PAGE EXCERPT:
----------------
Visual Art 4-6-2022

For What It’s Worth: A Budding Artist’s Guide to Selling Your Art—Or Not

Should artists treat their work as a business? What does it mean to find success? How can artists find genuine fulfillment?

Person stands with hands on hips behind a table with artwork on display.
1Rachele Krivichi. Photo courtesy the artist.

For most of my life—until recently—I was too afraid to try to become a “real” artist. When I say “real,” I mean an artist who sells their work. This is what I’d been told was the goal of making art, mostly since my art school days. I was afraid to do this because I didn’t think I could do it. I’d always thought other people who were “making it” in their careers knew some kind of secret I didn’t, that selling art was for them and not for me because I wasn’t good enough. Something along those lines.
----------------
PROBLEMS TO SOLVE:
a. From the essay on selling art, return the passage starting with "1Rachele Krivichi. Photo" and going on through "along those lines.".
b. List every question the essay on selling art poses in the lines under its title.
c. Continue the essay on selling art from the point where it stops.
The rows that follow the essay on selling art aren't needed for anything here.
----------------
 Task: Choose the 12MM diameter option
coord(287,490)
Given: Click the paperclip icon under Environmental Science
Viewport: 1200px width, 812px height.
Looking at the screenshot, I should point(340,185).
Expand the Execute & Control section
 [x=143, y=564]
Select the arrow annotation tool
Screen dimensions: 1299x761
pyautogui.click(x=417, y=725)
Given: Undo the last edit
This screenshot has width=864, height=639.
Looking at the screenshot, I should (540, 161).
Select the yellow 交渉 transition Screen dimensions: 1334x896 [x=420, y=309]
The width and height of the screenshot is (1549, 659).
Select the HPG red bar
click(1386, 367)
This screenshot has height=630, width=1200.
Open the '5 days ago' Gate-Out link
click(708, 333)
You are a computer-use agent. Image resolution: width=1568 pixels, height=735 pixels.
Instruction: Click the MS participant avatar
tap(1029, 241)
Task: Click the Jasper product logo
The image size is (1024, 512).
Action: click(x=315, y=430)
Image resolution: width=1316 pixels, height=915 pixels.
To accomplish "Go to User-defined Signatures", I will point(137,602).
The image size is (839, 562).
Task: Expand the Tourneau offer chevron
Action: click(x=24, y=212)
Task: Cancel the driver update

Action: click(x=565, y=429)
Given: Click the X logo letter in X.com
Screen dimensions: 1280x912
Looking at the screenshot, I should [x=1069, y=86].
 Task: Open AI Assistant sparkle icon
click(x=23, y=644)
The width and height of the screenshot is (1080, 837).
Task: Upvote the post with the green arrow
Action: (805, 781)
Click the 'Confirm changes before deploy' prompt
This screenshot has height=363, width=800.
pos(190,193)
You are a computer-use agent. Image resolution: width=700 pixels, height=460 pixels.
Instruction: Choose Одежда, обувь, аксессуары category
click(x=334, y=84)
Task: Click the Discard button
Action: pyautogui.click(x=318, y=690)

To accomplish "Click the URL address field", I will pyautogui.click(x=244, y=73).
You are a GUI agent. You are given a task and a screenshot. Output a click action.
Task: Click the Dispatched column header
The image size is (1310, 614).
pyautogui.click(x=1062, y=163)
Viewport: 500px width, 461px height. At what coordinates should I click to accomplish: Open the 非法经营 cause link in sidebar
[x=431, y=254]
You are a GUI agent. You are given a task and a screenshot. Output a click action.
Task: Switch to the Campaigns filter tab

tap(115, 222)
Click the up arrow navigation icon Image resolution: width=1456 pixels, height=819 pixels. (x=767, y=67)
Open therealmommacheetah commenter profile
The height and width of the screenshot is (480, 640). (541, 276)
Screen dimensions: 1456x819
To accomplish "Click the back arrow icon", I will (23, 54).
----------------
ANSWERS IN ORDER:
a.
1Rachele Krivichi. Photo courtesy the artist.

For most of my life—until recently—I was too afraid to try to become a “real” artist. When I say “real,” I mean an artist who sells their work. This is what I’d been told was the goal of making art, mostly since my art school days. I was afraid to do this because I didn’t think I could do it. I’d always thought other people who were “making it” in their careers knew some kind of secret I didn’t, that selling art was for them and not for me because I wasn’t good enough. Something along those lines.

b.
Should artists treat their work as a business?
What does it mean to find success?
How can artists find genuine fulfillment?

c.
It’s not that I didn’t make art regularly in my little home studio, or that I hadn’t always told people I was an artist, even since I was a little kid. It’s just that I didn’t think I had the gumption to build what other artists had. A name? Recognition? An Instagram page? So, last year, I decided it was time to try to become what was always lurking below the surface of my desires but never quite fully realized: a Real Artist. I was 31. I guess you could say I’m a late bloomer, considering there are people much younger than I am who are “making it” as artists.

Getting my foot in the door wasn’t as hard as I thought it would be. I made an Instagram page, made some prints of my work, bought a folding table for setting up at art shows, made some business cards, and submitted to galleries. Instagram: Check. Sell prints: Check. Gallery: Check. In the span of about four months, I had a bank account with the name Rachele Krivichi Art that had money in it, got some more ticks on my resume, had a few requests for commissions, and showed some work. The plaque that read “Real Artist” was probably on its way in the mail, I figured. It just hadn’t arrived yet.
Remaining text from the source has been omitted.